The issues surrounding energy are far more important, complex and pervasive than normally considered from the perspective of conventional economics, and they will be extremely resistant to market-based, or possibly any other, resolution. We live in an era completely dominated by readily available and cheap petroleum. This cheap petroleum is finite and currently there are no substitutes with the quality and quantity required. Of particular importance to society’s past and future is that depletion is overtaking technology in many ways, so that the enormous wealth made possible by cheap petroleum is very unlikely to continue very far into the future. What this means principally is that investments will increasingly have to be made into simply getting the energy that today we take for granted, the net economic effect being the gradual squeezing out of discretionary investments and consumption.

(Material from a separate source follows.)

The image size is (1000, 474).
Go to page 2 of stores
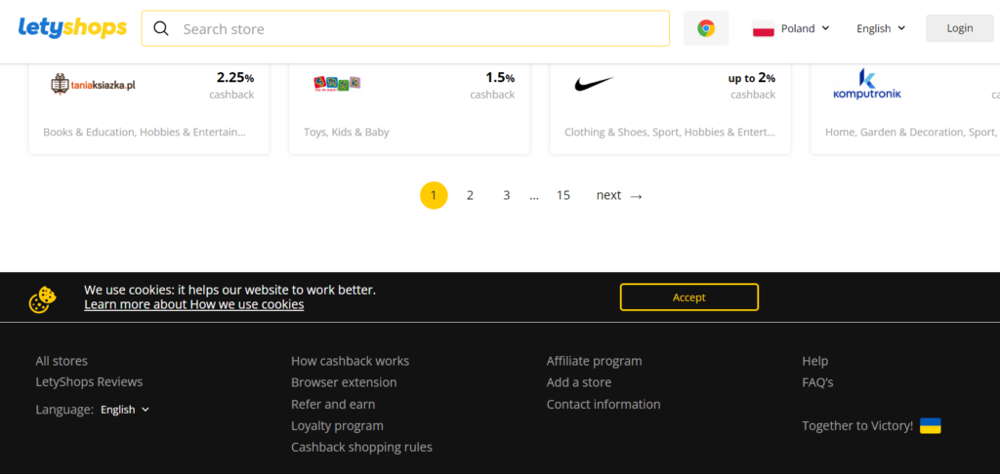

While there are certainly partial “supply-side” solutions to these issues, principally through a focus on certain types of solar power, the magnitude of the problem will be enormous because of the scale required, the declining net energy supplies available for investment and the relatively low net energy yields of the alternatives. Given that this issue is likely to be far more immediate, and perhaps more important, than even the serious issue of global warming it is remarkable how little attention we have paid to understanding it or its consequences.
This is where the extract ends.